— Begin TEXT SEGMENT —

Feedback, Learning to learn, transformation tools, help seeking, evaluation,

Introduction

Papert used the term “mathetics” to refer to the process of learning how to learn in constructionist environments: I have defined mathetics as being to learning as heuristics is to problem solving. Principles of mathetics are ideas that illuminate and facilitate the process of learning (Papert, 1980, p. 120). Although Papert’s two mathetic principles – relate the new with something familiar and develop ownership over the new by constructing something with it (ibid) – have guided the design of constructionist environments, few studies in the area of constructionism have stressed this element in learning as most studies in the area focus on the learning of the subject matter (i.e. maths, science, programming etc). Metacognitive awareness in constructionist environments has been described to involve problem finding skills, cognitive flexibility, continual evaluation and monitoring the solution process, controlling destructions and anxiety, becoming aware and activating problem solving strategies (Harel & Papert, 1991a).

In this paper we report research on elements of ‘learning how to learn’ process with constructionist environments. We focus especially on the evaluation process which is related to the feedback generated by the microworld. We see feedback interpretation as a complex learning process that involves not only learning of the subject matter but also reflection, monitoring and evaluation of the learning process (Schraw, 2007). Our research revisits metacognitive awareness in constructionist environments from the point of view of evaluation because, as we will show in the next section, it is an important part of the learner interaction with the microworld. The second part of our analysis discusses how students deal with situations which are evaluated by them as impasses. Impasses are crucial from a learning and meta-learning perspective. From the learning perspective, impasses can trigger the construction of new knowledge or they can prevent essential interaction with the microworld. From the meta-learning perspective, impasses entail handling frustration, seeking new resources, reflecting on previous actions, evaluation and integration of the suggested solutions. In the following sections we describe how evaluation is related to microworld characteristics and we discuss help seeking as a context for handling impasses.

Microworlds as transformation tools: transforming user actions into microworld behaviour

In order to describe the characteristics of microworld feedback we will borrow from Verillon & Rabardel, (1995) the concept of transformation because it is related not only to tool use but also to learning. Specifically, with respect to tool use, transformation has a dual role a) individuals use the tools to transform the environment (ibid) and b) individuals make sense of the tools through the interpretation of the causal relationship between the user actions and the transformations of the environment. When it comes to learning, tool-use is associated with transformations of the task/object of the user/learner (i.e. instrumentation Verillon & Rabardel, (1995)) and of the relationship of the learner to the knowledge integrated/represented in the tool (Mariotti, 2002).

— End TEXT SEGMENT —
— Begin MATERIAL SHOWN —

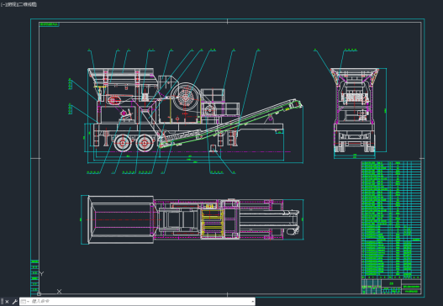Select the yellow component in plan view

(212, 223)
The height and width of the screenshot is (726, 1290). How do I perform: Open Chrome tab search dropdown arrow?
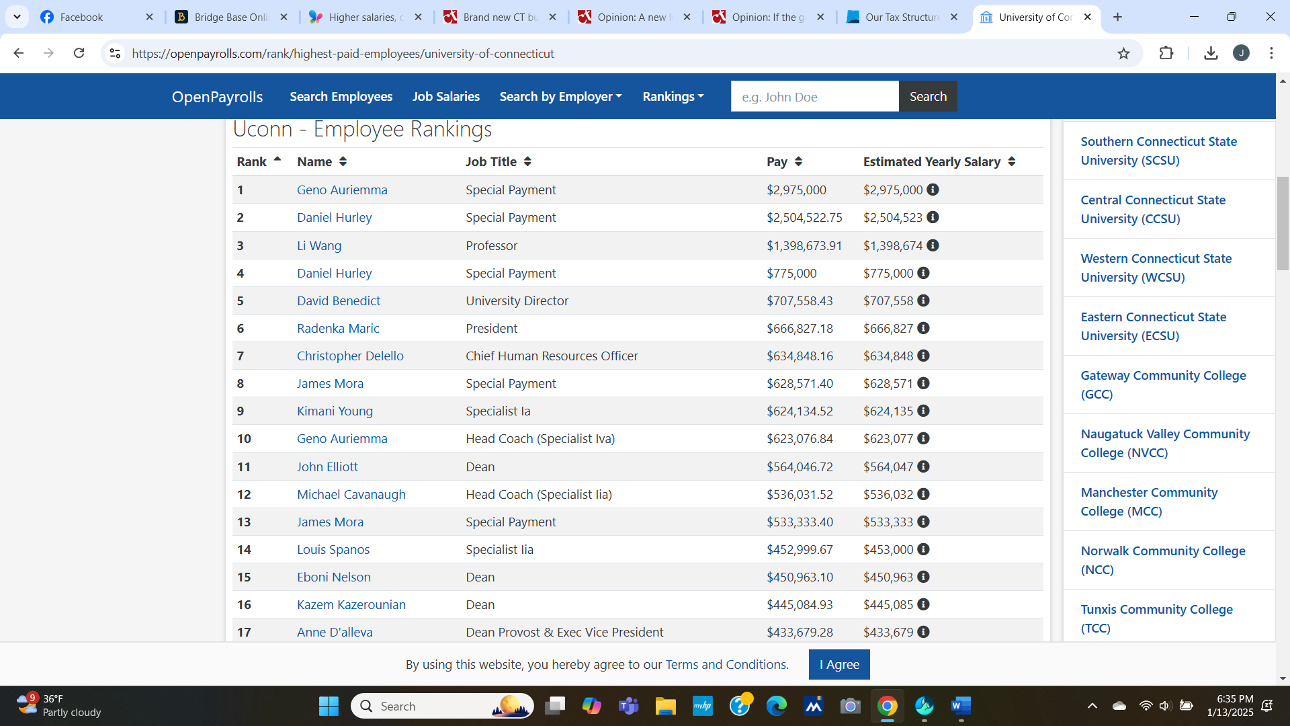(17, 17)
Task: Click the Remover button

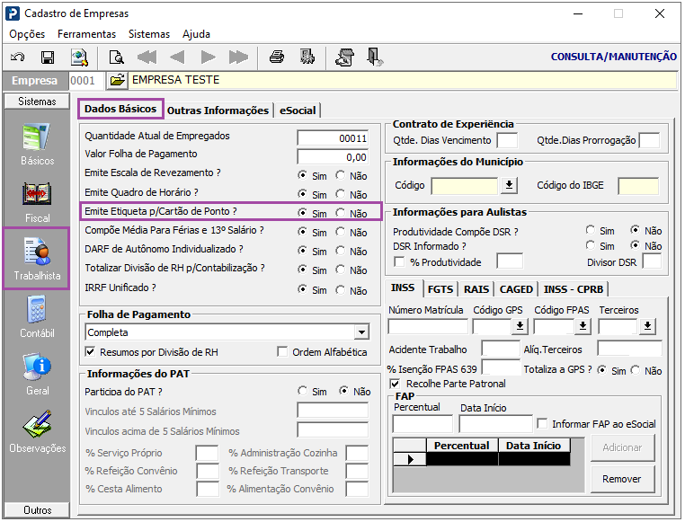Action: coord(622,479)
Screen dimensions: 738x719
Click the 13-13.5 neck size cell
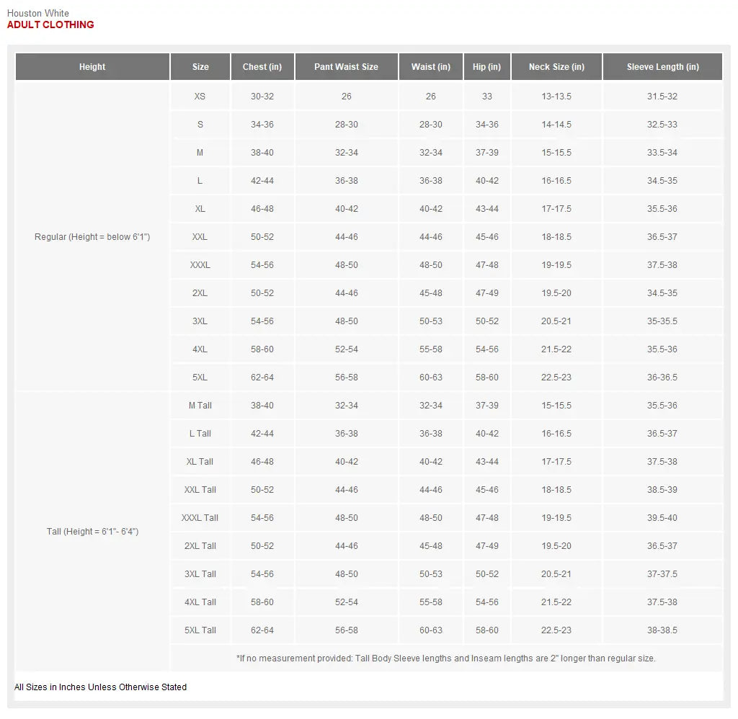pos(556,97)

— End MATERIAL SHOWN —
— Begin MATERIAL SHOWN —

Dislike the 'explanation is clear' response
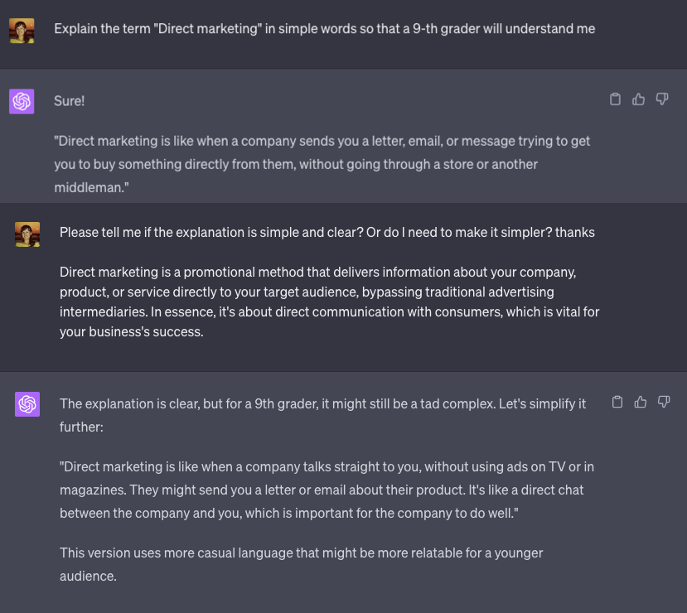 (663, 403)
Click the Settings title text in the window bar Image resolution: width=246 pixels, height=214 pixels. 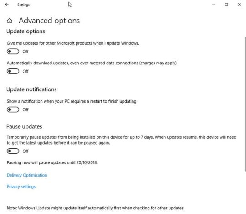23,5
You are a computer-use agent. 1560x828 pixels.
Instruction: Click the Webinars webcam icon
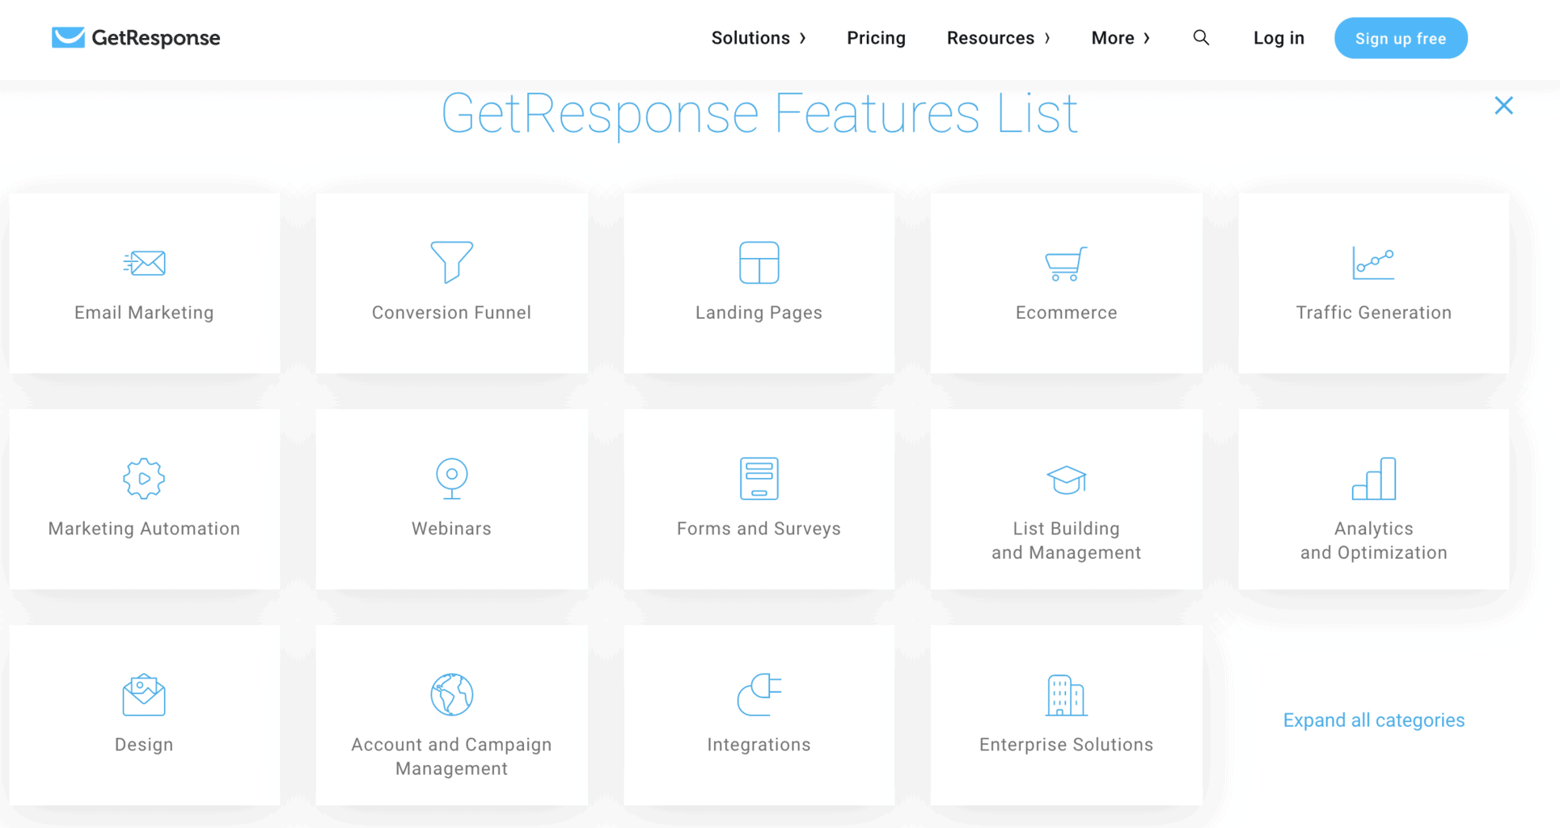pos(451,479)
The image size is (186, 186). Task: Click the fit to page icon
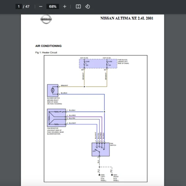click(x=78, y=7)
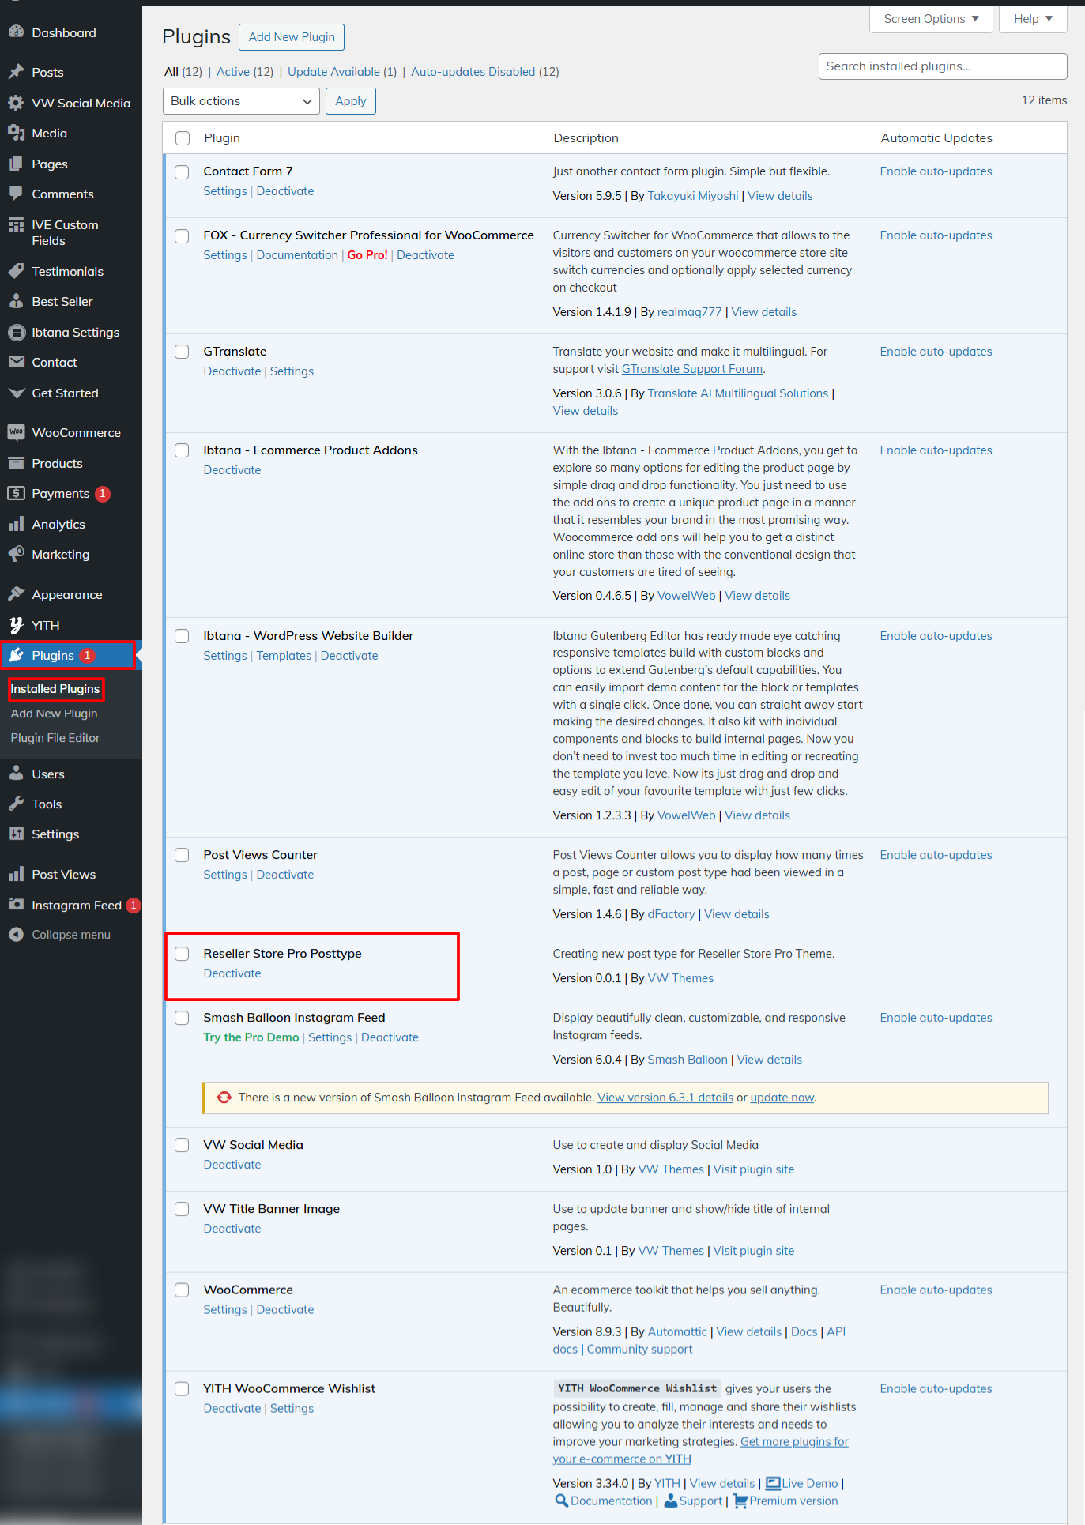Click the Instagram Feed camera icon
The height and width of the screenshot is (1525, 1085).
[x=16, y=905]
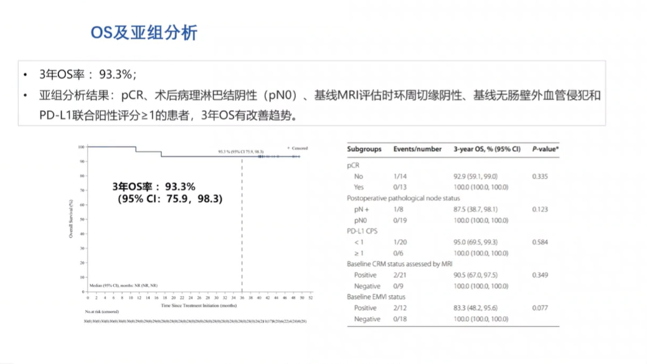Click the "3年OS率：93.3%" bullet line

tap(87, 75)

— End MATERIAL SHOWN —
— Begin MATERIAL SHOWN —

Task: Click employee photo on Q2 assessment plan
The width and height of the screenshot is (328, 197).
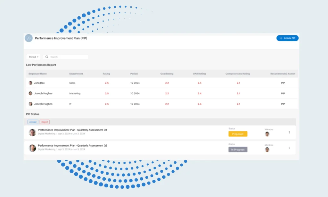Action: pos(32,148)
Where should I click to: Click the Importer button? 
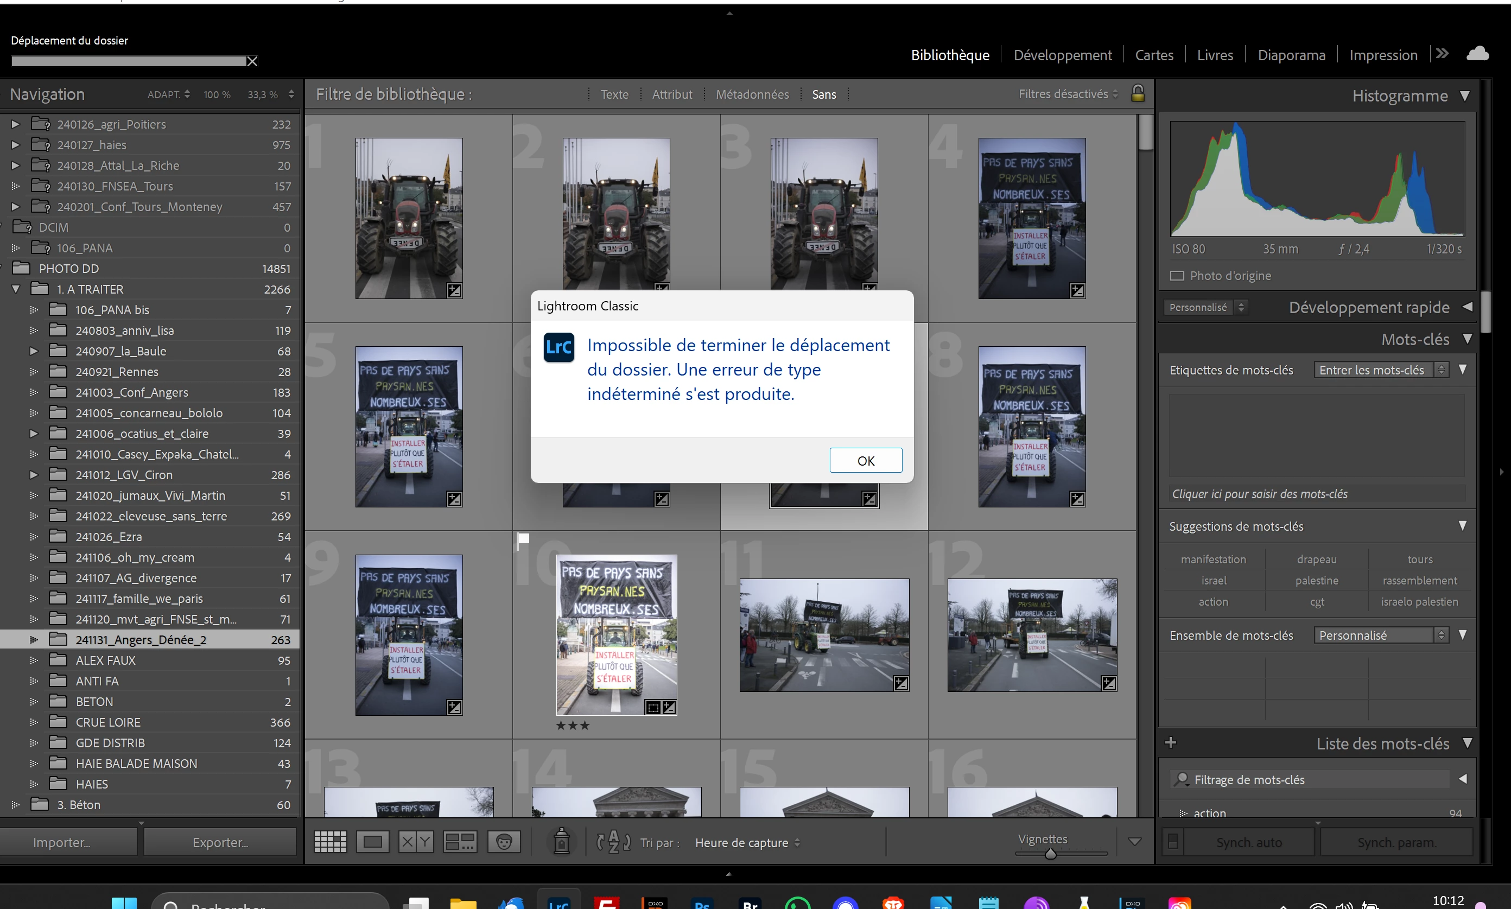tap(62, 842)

— End MATERIAL SHOWN —

» INSTRUCTION
In the text on learning how to learn, which process does the reported research focus on especially? These lines aren't needed.

» OUTPUT
The evaluation process related to the feedback generated by the microworld.